My second girlfriend was also waiting for marriage to commit the most pleasurable of deeds. "I'm saving myself for the right man," she would say. It would become a game to see how far I could get in our make-out sessions. "How far did you get tonight?" my roommate would ask like the crass and crude young college males we were. "Second base," I would often reply. "She just doesn't want to commit." Her name was Sally and I now realize she was a wonderful woman and would have made a good wife. Me and Sally had the kind of relationship where we shared everything. Our clothes, cars, and lives were intermingled. Yet, we didn't make love, but would often sleep over. I will never forget when we broke up seeing all her hair care products in my bathroom for months. Little stalwart reminders of what was and what could have been. I finally threw them away when I decided I was over her.

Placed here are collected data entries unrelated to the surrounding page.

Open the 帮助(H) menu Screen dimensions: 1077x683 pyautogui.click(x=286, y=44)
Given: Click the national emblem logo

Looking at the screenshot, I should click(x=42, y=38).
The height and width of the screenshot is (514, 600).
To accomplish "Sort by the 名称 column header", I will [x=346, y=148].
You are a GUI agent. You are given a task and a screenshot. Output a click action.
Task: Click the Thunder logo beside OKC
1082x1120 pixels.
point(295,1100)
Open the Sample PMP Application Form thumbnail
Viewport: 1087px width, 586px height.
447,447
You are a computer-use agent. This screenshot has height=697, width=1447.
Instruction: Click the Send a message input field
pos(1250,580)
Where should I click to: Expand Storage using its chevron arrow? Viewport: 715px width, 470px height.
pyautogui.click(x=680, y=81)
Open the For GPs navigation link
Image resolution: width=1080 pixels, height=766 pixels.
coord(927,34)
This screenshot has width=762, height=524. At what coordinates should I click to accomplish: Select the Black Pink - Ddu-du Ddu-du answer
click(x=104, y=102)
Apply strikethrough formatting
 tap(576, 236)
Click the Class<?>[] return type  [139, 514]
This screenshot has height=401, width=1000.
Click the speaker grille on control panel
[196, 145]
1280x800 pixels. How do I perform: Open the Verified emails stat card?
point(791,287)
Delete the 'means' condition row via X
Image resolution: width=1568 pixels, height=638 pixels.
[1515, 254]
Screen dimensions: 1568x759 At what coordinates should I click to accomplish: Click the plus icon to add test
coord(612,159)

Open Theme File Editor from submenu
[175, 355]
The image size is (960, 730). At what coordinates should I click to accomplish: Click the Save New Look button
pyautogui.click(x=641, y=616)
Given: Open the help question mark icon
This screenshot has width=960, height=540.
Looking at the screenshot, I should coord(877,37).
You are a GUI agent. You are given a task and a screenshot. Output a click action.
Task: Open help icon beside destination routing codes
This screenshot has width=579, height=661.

I have thought long and hard of asking Rosa to move in with me. The house she rents is in poor shape with a lackluster landlord. Rosa begrudgingly calls him the "slum lord." I catch myself having to pull back on the reigns to slow down and take things a step at a time. I have always been impetuous and want to rush forward, head first, with great zeal and ambition. She would say yes I am sure, but would it complicate matters? How will we handle things when our lives become intrinsically intermingled? They say love can cause us to turn a blind eye to our mate's foibles. I know all of Rosa's foibles. Her terrible taste in style and clothes. Her propensity to bite her fingernails out of nervousness. Her complete lack of any modesty what-so-ever. The thousand myriad questions she will ask after a hard day. I am well prepared for what's to come. But I am going to wait. I still haven't even told her I love her and I am making grand plans on how we will spend our lives together. Impetuous, I tell you.